This paper proposed a mobile monitoring algorithm for flame and smoke based on the improved YOLOv7 algorithm. To solve the problem of complex and variable feature information of flame and smoke, an innovative feature extraction module CNeB was added, while Kmeans algorithm and Soft CIoU-NMS were used to enhance the training effect to strengthen the algorithm, aiming to capture the feature information of fire and delay. The improved structure diagram is shown in Fig. 1. The improvements made in this paper mainly include the following three aspects:

Fig. 1

CNeB-YOLO Structure diagram.

(1) To deal with the uncertainty and complexity of target location changes in the flame and smoke dataset, the Kmeans algorithm is used to cluster the anchor box coordinates in the self-built dataset to obtain prior anchor box coordinates suitable for this dataset, which improves training speed and model accuracy.

(2) The innovative replacement of the computationally intensive ELAN module with the lightweight CNeB module enhances feature extraction and reduces the model size, making it better suited for deployment on edge devices for detection, lowering the operating costs of the algorithm model, and improving detection real-time performance.

(3) An optimized Soft CIoU-NMS is used to reduce the number of suppressed boundary boxes, improving the accuracy of object detection. These improvements make this algorithm more effective in capturing the feature information of flames and smoke on edge devices.

The content arrangement for the remainder of this paper is as follows: In Chapter 2, we will introduce the YOLOv7 algorithm and provide a detailed account of the improvements and innovations we have made to it. In Chapter 3, we will demonstrate the superiority and practical detection effectiveness of the proposed new method through experiments and data analysis. In Chapter 4, to validate the feasibility of our proposed method in real-world applications, we employ TensorRT for acceleration and deploy it on Nvidia Jetson for simulating the running performance in practical monitoring scenarios. In the final section, we will summarize the preceding content and discuss the future prospects of this method.

2 Method

2.1 YOLOv7 network model

The YOLO series algorithms are a classic type of one-stage algorithm for object detection. They partition images into different-sized anchor boxes and perform regression operations on them for object detection. As an end-to-end algorithm, the YOLOv7 network model is mainly divided into four parts: Input, Backbone, Neck, and Head. The Backbone part is the main network for target feature extraction. YOLOv7 introduces a new multi-branch stacked ELAN module in this part. In this module, the output feature information from the upper layer is divided into multiple branches, and different numbers of convolutional operations, normalization operations, and activation operations are performed on them. Finally, the feature information of different depths from each branch is stacked and then convolved again to obtain the overall feature information of different dimensions.

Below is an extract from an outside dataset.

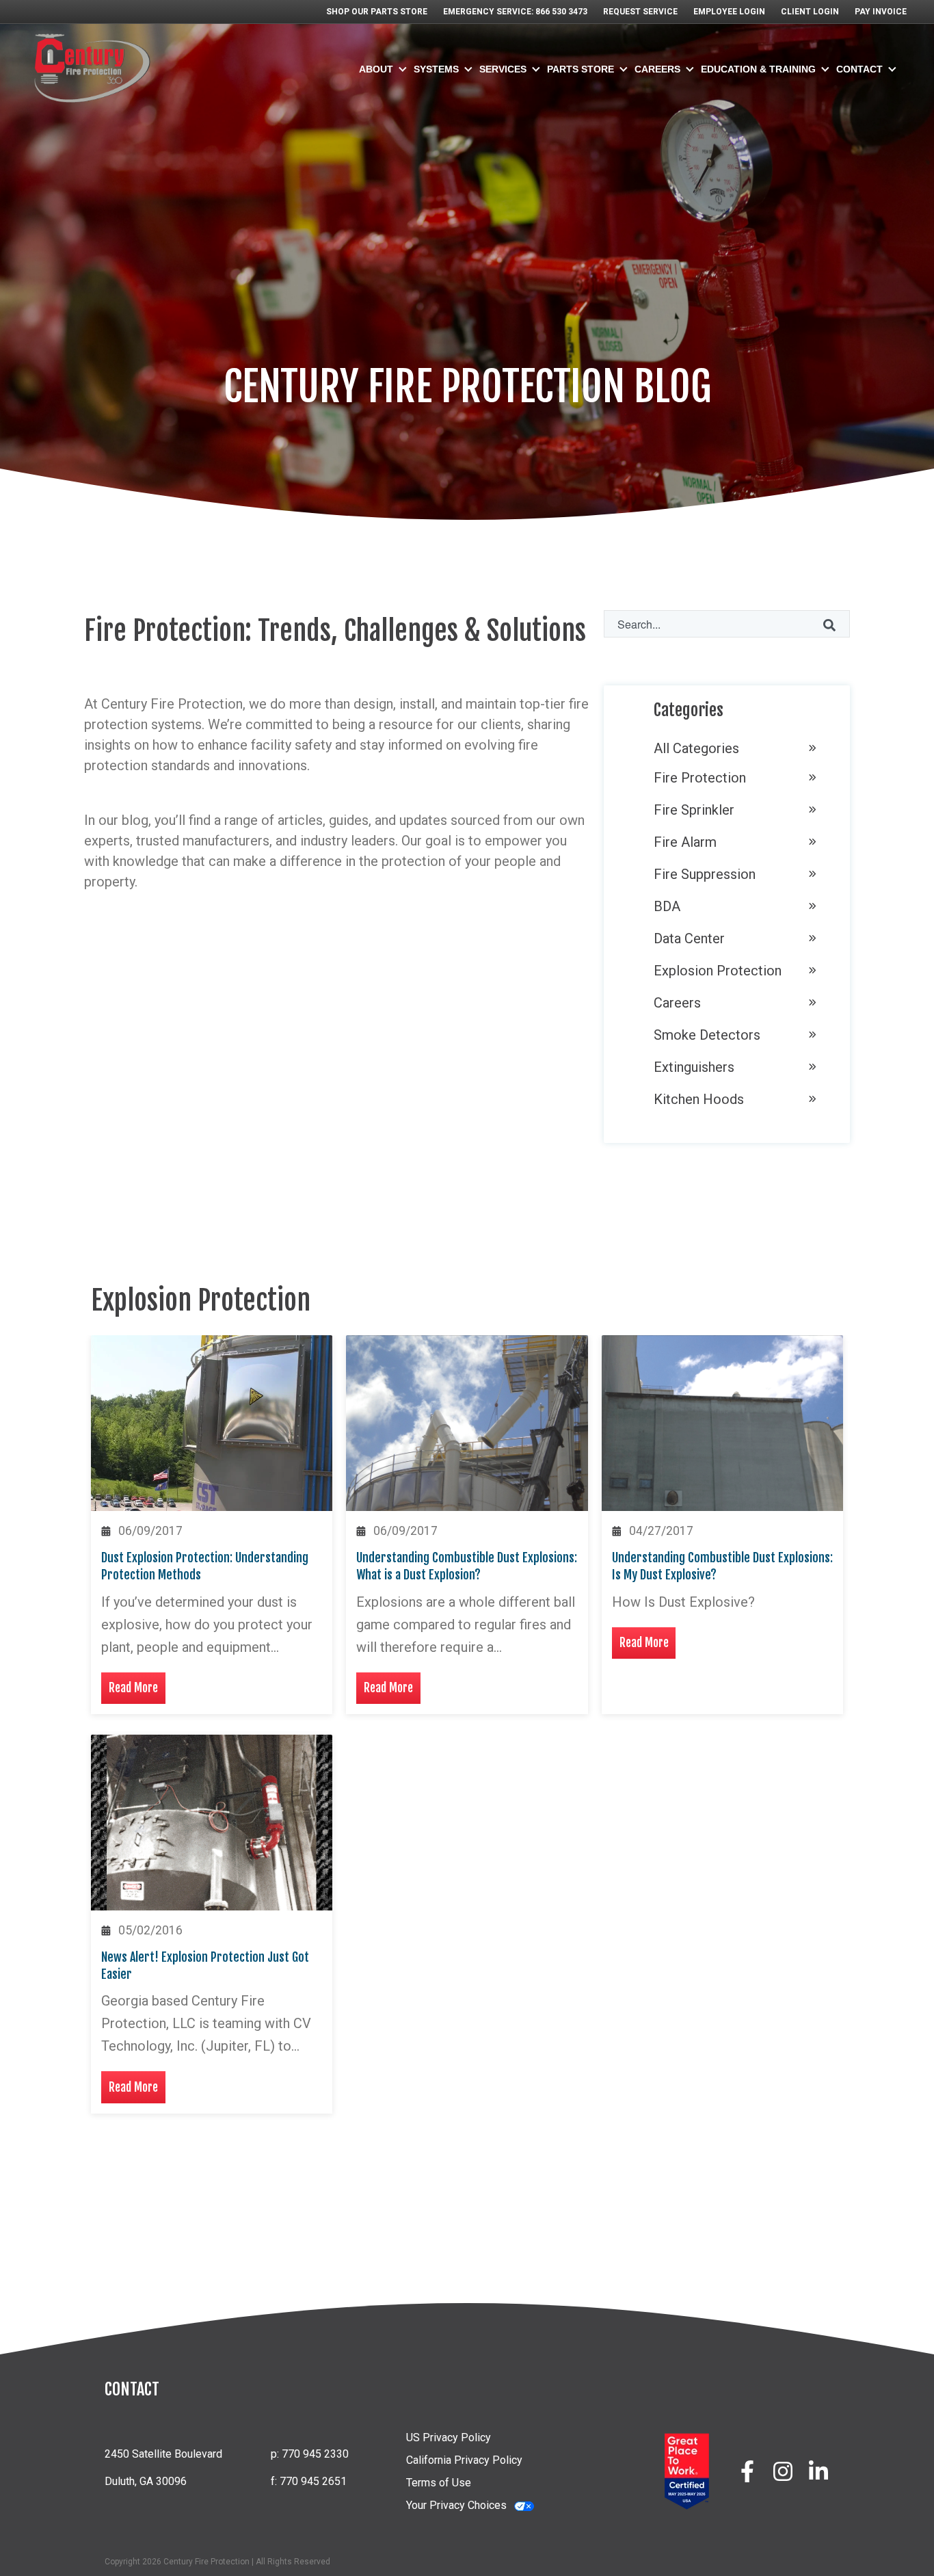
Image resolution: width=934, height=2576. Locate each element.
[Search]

The multi-residual structure module inside the ELAN module uses multiple skip connections, which can greatly alleviate the problem of gradient disappearance caused by increasing depth in deep neural networks. The ELAN structure is shown in Fig. 2.

Fig. 2

Structure diagram of the ELAN module.

The innovative approach in this study involves using the MPConv(Max Pooling convolution) hybrid convolutional module for down-sampling the feature information, the detailed structure is shown in Fig. 3. This method combines two common down-sampling methods, by branching the image information and using a 3x3 convolutional kernel with a stride of 2x2 and a max pooling operation with a stride of 2x2. The results of both operations are then stacked to obtain more diverse and informative down-sampling feature information.

Fig. 3

The structure diagram of the MPConv module.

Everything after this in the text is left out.